Des pertes de chiffre d'affaires sans précédent

La crise est d’autant plus brutale pour le monde de la brasserie qu’il se remettait depuis plusieurs années d’une longue période de récession et revivait un nouveau printemps avec le développement spectaculaire de nombreuses brasseries artisanales. En quelques années, le nombre de brasseries est en effet passé en France d’une trentaine d’établissement à près de 2 000 structures, essentiellement artisanales, qui ont instillé un vent de nouveautés et un intérêt renouvelé des consommateurs pour la bière. Les chiffres de la consommation étaient repartis à la hausse dans tous les circuits depuis 5 ans.   

Cette année en dépit des apéros Skype ou autres Whatsappéro, les ventes d'alcool s’effondrent globalement en France depuis mi-mars. Les cafés-hôtels-restaurants (CHR) totalement à l'arrêt, c’est mécaniquement environ 30% des volumes des grandes brasseries qui disparaît. Cependant fortement implantées dans la grande distribution, elles bénéficient de la bonne santé des ventes de bières dans ce circuit qui selon IRI France ont augmenté de plus de 9 % depuis le début du confinement (évolution globale en hypers, supers, magasins de proximité et e-commerce).

Les brasseurs artisanaux (moins de 200 000 hectolitres par an) quant à eux ne sont que 20% à être présents en supermarchés et se retrouvent privés de leurs principales sources de débouchés que sont les bars et événements locaux. Certaines de ces brasseries observent jusqu'à 90% de perte de chiffre d'affaires et se retrouvent particulièrement affaiblies alors que 60% d’entre elles ont été créées dans les trois dernières années (on dénombre 450 créations sur la seule année 2019). « Une entreprise sur trois est en grande difficulté » selon Jean-François Drouin, le président du Syndicat des Brasseurs indépendants.

Si les incertitudes sont encore fortes pour les près de 150 000 débits de boissons et restaurants dont la date et les conditions de réouverture ne sont pas encore connues, la situation est encore plus sévère pour les événements culturels et festifs dont la plupart ne pourront avoir lieu cet été. Ces multiples festivals et rendez-vous estivaux sont traditionnellement un débouché naturel pour les brasseurs artisanaux avec des organisateurs qui privilégient de plus en plus la production locale. 

Entre solidarité et système D la résistance s’organise

Face à cette situation d'une gravité exceptionnelle, les brasseurs s'unissent, tentent de trouver de nouveaux circuits de distribution et appellent les consommateurs à l’aide.
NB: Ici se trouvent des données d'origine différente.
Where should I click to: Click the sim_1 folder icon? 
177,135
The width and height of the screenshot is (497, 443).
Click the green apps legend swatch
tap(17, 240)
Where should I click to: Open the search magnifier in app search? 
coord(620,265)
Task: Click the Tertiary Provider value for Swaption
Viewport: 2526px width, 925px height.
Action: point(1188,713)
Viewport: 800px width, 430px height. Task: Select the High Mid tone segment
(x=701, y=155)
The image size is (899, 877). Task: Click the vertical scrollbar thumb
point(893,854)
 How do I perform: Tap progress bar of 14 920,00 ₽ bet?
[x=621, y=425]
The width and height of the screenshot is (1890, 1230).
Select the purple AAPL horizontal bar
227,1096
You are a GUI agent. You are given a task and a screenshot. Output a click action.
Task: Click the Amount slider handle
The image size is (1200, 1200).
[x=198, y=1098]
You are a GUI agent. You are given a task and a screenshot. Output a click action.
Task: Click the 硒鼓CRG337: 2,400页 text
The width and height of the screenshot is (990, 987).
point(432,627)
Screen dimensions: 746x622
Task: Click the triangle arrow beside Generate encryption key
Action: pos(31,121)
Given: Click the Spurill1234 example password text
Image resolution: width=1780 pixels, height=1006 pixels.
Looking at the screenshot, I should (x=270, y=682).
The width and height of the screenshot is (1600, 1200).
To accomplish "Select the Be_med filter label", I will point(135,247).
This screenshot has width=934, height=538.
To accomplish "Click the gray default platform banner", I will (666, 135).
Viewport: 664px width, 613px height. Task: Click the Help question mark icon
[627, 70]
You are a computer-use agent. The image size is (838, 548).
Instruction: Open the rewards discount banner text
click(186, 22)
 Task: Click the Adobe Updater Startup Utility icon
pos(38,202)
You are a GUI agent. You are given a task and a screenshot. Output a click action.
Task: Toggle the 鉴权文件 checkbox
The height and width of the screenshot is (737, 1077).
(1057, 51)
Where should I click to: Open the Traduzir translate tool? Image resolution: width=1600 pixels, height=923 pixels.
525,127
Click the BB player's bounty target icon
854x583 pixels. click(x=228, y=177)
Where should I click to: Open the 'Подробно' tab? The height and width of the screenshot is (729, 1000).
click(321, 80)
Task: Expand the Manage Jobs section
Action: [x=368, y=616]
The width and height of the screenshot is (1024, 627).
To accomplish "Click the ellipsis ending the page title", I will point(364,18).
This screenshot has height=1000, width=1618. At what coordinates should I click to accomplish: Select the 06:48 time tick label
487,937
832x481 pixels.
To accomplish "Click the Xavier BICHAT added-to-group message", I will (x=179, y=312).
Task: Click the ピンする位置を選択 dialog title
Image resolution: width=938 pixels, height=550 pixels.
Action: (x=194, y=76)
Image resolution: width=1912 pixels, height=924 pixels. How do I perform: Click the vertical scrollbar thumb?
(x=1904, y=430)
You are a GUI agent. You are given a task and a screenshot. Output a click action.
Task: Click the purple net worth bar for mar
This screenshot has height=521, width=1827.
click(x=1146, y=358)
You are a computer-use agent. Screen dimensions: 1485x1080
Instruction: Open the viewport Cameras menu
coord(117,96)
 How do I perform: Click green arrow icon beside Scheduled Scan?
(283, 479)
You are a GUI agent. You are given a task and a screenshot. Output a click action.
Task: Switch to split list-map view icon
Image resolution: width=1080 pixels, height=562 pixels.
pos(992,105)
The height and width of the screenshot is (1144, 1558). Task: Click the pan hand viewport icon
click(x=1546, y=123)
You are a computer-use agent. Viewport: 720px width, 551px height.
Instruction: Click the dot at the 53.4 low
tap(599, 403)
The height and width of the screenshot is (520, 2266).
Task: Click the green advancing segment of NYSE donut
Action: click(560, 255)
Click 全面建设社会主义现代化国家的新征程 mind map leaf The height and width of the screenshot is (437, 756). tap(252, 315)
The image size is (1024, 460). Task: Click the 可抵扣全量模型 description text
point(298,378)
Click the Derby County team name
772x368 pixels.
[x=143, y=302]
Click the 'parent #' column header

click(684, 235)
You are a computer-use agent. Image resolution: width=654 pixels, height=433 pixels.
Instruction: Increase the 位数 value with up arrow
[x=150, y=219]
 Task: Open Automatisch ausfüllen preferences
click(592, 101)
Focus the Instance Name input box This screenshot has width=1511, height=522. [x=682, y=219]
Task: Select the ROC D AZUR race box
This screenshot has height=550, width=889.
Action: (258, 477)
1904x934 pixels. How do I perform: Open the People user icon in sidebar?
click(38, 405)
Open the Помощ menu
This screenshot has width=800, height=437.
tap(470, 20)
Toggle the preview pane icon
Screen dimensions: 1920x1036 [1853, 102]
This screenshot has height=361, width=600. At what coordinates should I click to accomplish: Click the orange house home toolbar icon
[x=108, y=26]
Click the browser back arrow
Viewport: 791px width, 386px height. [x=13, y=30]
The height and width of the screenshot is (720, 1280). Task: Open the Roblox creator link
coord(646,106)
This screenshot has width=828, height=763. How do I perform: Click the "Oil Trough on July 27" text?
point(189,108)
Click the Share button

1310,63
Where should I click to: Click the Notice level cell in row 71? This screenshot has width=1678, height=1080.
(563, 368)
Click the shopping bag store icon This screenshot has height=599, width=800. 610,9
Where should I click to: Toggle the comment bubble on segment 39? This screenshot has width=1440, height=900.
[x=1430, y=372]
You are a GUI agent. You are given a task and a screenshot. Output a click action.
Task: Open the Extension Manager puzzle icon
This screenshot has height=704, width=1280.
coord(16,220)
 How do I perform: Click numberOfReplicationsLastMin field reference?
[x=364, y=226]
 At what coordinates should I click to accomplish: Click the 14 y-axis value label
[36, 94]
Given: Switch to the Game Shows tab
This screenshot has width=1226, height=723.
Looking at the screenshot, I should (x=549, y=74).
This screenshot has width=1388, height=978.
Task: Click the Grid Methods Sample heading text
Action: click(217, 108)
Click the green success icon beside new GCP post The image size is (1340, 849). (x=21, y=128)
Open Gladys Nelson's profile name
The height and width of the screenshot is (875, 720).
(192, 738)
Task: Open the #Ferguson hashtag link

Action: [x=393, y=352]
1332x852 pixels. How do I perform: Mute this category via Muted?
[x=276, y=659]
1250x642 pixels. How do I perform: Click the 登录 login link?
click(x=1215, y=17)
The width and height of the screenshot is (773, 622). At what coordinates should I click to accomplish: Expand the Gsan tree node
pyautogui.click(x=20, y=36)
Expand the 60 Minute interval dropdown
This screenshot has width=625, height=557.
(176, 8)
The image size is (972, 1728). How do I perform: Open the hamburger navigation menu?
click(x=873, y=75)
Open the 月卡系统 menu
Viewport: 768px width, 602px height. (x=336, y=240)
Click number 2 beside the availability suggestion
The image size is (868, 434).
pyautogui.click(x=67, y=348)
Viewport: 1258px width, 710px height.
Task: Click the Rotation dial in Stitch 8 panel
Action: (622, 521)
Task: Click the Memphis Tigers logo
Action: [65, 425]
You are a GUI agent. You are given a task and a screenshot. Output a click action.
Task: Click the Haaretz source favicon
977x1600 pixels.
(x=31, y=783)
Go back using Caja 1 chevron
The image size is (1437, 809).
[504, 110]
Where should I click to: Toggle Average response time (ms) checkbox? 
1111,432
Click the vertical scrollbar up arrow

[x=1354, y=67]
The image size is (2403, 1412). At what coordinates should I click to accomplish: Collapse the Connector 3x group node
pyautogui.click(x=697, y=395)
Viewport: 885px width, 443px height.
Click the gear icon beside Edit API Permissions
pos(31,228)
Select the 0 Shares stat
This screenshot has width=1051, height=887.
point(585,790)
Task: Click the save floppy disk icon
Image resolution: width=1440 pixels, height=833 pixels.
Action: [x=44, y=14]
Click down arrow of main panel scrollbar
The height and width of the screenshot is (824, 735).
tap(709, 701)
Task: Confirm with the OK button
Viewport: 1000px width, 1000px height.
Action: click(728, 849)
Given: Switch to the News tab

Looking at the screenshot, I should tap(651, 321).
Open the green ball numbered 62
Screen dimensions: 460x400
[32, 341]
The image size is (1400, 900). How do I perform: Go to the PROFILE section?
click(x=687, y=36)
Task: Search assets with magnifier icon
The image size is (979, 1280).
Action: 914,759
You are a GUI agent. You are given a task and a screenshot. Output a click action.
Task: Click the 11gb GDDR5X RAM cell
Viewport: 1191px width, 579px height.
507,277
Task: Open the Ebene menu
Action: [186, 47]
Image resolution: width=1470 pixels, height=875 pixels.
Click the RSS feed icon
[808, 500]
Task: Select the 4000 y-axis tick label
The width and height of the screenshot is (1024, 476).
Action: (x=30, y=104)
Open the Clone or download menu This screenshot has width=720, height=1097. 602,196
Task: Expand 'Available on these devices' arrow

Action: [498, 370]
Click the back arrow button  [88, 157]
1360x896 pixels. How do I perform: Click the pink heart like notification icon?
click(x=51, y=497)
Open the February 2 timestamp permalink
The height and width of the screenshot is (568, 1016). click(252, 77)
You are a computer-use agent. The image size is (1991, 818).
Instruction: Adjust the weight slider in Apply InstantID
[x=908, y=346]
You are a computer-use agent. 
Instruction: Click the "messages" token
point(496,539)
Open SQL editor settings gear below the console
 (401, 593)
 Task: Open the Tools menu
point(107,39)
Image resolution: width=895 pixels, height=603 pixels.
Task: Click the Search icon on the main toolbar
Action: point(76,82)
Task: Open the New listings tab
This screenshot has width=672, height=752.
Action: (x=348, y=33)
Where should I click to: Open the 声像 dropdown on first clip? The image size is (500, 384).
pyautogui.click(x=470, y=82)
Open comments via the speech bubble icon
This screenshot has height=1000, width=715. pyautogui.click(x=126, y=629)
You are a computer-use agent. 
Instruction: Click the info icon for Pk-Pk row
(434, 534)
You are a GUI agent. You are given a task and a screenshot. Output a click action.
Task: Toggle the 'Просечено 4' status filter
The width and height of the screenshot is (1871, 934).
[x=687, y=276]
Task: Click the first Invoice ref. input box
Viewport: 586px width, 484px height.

Très offensif, le syndicat Brasseurs de France a lancé une plateforme solidaire et collaborative "Tournée solidaire" avec des consommateurs appelés à faire un don ou un prêt solidaire à leur brasserie artisanale préférée. De son côté le Syndicat National des Brasseurs Indépendants (SNBI) communique sur un site « Solidarité-brasseurs » une carte recensant tous les brasseurs « près de chez vous » qui accueillent les clients en drive ou proposent des livraisons en local.

Car ce sont bien en effet les livraisons directes à domicile qui se développent un peu partout. En Ile-de-France la plupart des brasseries se sont lancées avec des packs spéciaux à partir de 24 bouteilles livrées en intramuros. Les drives dans un tiers-lieu regroupant plusieurs producteurs locaux se développent également favorisant la tendance générale à la consommation locavoriste.

Il y a aussi ces initiatives originales qui suscitent la curiosité comme ces brasseries montpelliéraines et leur pack « Brasseurs unis montpelliérains » ou ces roubaisiens qui ont créé un calendrier de l’Avent revisité avec « 18 bières locales pour les 18 jours nous séparant du 11 mai" ou encore ce bar lillois qui a lancé la "Confinouze, la bière du confinement » dont le premier brassin de 1.000 litres est parti très rapidement en une semaine…

Pas de quoi néanmoins sauver une année 2020 qui aura pour toute la filière un goût aussi amer que celui d’un plan de houblon.